* Alıştırma yönergesi:
Aşağıdaki vasatlaşma üzerine yazıdan "Sanayi devriminin yarattığı" diye başlayıp "tükeniş zamanlarıyla buluştu." sözlerine kadar giden bölümü kelimesi kelimesine yazın.

* Verilen metin:

Yaşananlar büyük bir yanılsama değilse, sadece neo liberal dönem sonlanmıyor fakat aynı zamanda, kapitalist sistemin de tarihsel sonunu işaret eden öncüller ortaya çıktı. Dengeden çıkan sistem… Derinleşen bunalım… Belirsizliğe sürükleniş…
Bu süreçte, kavramların, deyimlerin, terimlerin, olguların anlam kaymalarına ve içeriklerinin yok oluşuna tanıklık ediyoruz. Dolayısıyla, söylene gelenler anlamsızlaşıyor. Sanayi devrimiyle gelişen kültürün getirdikleri, dijital devrimin getirmekte olduklarını okumaya yetmiyor.
Sanayi devriminin yarattığı tüketim toplumu, ihtiyaç ötesi tüketmenin dayanılmaz çekiciliğiyle içine sürüklendiği ağır bunalımda, olmak yerine sahip olmanın vasatında tükeniş zamanlarıyla buluştu.
Ülkemizde de seksen darbesinden sonra eni konu liberalleşen piyasalar alıp başını giderken vasatlaşmanın önü açıldı. Değerlinin yerini önemlinin aldığı bu süreçte, vasatlık toplumu sarıp sarmaladı.
Hazin ama gerçek, vasatlığın ucuz ve bayağı ile mütecanis olduğu bir çağın hemen bilgi çağının ardından gelmesi, bildiklerimizi sorgulama ihtiyacını kışkırtıyor.
“Evrimin getirdiklerinden çok emin ilerleyip, gelişip dururken bu vasatlaşma da ne oluyor?” diye sormak için çok fazla neden var.
Gelişme ile vasatlık arasında gerilip kalan uygar insan, ilerlemekten yorgun düştü.
Olan bitene bakılırsa, gelişme ve ilerleme, aptal toplumda tükeniyor.
Evrim bu, nasıl işleyeceğini bize mi soracak!

(Saklanan öğeler)
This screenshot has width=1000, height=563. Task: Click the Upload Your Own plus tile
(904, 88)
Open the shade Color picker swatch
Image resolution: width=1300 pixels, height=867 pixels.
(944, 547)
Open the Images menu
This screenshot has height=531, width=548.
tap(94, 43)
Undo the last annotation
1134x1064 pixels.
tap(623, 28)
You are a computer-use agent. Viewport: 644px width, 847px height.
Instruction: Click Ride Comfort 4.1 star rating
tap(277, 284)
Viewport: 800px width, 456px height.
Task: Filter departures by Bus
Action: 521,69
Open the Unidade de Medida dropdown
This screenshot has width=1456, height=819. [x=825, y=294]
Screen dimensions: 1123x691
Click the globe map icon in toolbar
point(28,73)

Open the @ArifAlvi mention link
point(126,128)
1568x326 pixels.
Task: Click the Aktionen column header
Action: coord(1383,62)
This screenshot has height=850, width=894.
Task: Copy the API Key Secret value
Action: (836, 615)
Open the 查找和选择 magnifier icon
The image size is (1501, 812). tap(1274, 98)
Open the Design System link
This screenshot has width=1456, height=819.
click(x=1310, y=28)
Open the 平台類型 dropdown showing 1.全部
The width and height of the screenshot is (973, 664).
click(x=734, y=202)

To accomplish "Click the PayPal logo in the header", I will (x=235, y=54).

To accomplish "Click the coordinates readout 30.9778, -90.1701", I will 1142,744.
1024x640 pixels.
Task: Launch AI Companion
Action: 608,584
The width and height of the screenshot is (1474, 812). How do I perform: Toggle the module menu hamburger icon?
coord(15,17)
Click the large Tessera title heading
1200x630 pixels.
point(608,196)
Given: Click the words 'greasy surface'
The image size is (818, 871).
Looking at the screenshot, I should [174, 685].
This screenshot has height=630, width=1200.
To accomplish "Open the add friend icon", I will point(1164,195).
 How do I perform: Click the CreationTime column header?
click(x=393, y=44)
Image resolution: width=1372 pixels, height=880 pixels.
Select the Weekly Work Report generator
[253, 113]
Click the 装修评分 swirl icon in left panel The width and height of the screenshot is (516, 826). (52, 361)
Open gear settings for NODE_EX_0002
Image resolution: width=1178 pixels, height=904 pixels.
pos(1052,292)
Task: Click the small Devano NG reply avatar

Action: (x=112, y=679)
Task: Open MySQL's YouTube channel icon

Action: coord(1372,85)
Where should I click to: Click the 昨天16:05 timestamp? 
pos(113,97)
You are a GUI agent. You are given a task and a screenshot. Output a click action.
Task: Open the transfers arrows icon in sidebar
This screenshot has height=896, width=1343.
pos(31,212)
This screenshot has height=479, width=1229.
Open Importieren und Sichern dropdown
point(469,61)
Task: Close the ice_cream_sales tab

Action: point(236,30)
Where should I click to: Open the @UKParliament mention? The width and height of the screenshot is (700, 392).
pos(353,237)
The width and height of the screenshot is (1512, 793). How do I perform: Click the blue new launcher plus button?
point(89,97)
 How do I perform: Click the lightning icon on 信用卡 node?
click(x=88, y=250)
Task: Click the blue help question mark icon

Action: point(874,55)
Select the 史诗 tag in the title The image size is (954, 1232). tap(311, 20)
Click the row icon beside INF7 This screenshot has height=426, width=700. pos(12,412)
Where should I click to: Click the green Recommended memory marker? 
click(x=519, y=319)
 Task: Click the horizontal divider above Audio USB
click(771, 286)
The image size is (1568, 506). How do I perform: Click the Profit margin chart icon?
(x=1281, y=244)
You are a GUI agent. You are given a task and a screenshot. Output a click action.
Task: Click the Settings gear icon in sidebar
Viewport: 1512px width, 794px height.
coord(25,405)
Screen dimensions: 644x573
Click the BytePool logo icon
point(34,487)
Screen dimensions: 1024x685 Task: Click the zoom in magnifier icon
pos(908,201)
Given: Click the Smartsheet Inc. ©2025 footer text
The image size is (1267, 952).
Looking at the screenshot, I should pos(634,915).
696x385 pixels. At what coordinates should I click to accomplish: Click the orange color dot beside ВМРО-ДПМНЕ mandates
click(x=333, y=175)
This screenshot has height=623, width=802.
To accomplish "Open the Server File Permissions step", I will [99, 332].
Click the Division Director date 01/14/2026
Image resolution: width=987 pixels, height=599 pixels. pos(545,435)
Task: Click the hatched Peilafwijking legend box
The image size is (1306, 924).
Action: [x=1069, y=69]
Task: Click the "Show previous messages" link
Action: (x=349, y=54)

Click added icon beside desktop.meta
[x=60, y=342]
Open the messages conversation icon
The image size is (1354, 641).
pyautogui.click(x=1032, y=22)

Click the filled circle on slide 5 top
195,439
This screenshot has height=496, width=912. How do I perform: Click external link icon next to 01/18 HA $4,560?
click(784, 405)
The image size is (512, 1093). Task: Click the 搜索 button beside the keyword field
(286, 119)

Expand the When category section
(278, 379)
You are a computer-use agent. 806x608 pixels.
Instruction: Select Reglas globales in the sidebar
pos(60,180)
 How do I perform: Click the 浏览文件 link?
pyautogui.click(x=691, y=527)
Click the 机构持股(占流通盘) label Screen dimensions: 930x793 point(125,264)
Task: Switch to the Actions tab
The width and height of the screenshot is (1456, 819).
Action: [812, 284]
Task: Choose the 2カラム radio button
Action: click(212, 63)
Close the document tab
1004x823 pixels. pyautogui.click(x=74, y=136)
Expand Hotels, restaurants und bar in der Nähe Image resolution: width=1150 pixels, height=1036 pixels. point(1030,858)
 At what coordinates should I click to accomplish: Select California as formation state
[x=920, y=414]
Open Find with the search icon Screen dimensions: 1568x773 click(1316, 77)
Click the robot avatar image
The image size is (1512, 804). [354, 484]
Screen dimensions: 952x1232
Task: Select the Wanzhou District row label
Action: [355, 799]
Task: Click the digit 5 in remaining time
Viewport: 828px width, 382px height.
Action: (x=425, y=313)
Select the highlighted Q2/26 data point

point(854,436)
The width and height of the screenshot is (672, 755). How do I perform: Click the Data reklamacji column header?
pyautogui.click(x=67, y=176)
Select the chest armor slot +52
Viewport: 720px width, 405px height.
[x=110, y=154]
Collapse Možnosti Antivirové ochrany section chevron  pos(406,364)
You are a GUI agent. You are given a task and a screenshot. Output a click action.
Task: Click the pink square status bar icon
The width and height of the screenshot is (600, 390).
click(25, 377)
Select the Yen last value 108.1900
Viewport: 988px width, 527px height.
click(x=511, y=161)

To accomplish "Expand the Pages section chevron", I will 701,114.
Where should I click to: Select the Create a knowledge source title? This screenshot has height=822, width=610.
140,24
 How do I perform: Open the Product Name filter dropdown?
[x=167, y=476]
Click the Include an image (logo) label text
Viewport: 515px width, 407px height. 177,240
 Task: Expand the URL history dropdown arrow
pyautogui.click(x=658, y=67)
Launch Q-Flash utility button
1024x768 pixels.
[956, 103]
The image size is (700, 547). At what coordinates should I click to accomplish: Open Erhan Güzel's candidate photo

* Doğru yanıt:
Sanayi devriminin yarattığı tüketim toplumu, ihtiyaç ötesi tüketmenin dayanılmaz çekiciliğiyle içine sürüklendiği ağır bunalımda, olmak yerine sahip olmanın vasatında tükeniş zamanlarıyla buluştu.